=== Text to read ===
>>>

However, it is acknowledged that it is not unreasonable to identify an internal
flight alternative where an applicant could not find suitable employment (Thirunavukkarasu v. Canada
(Minister of Employment and Immigration), [1994] 1 F.C. 589 (C.A.)).
[30]
Furthermore,
the applicant did not establish either before this Court or before the Board how
his ethnic origin and his language were unreasonable obstacles to his moving to
an internal flight alternative, especially considering that he had the onus of
showing the lack of an IFA (Rasaratnam v. Canada
(Minister of Employment and Immigration), [1992] 1 F.C. 706 (C.A.)).
[31]
All things considered, the Court is of the opinion that
the applicant did not discharge the burden of establishing that the Board
committed a patently unreasonable error warranting the intervention of this
Court in concluding that there was an IFA.
Did
the Board commit a reviewable error in excluding the applicant from the
definition of Convention refugee?

<<<

=== Stored data ===
>>>

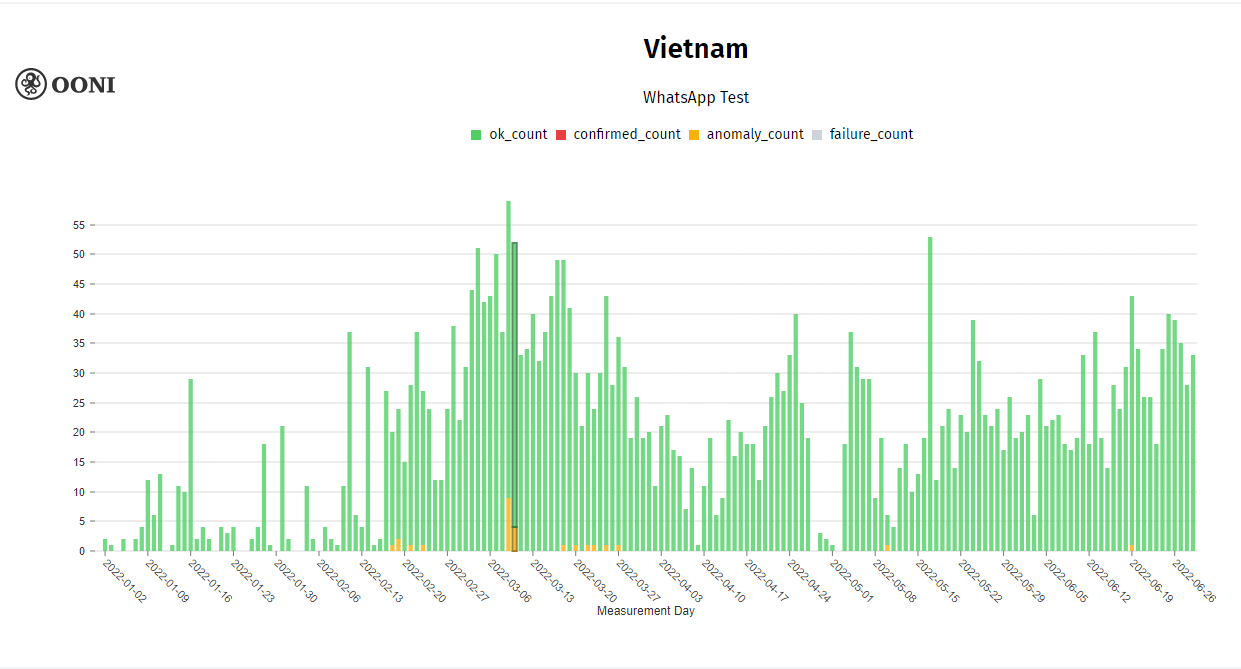Click the 2022-01-02 date label on x-axis
The height and width of the screenshot is (669, 1241).
pos(125,582)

<<<

=== Things to do ===
1. In the court decision excerpt, rewrite the paragraph that begins "Furthermore, the applicant did not establish" in fewer words, keeping its main facts.
2. Which case does the court decision excerpt cite for the point that the applicant had the onus of showing the lack of an IFA?

=== Results for each task ===
1. The applicant did not show, either before the Court or before the Board, how his ethnic origin and language made moving to an internal flight alternative unreasonable, even though the onus of showing the lack of an IFA was on him (Rasaratnam v. Canada (Minister of Employment and Immigration), [1992] 1 F.C. 706 (C.A.)).

2. Rasaratnam v. Canada (Minister of Employment and Immigration), [1992] 1 F.C. 706 (C.A.).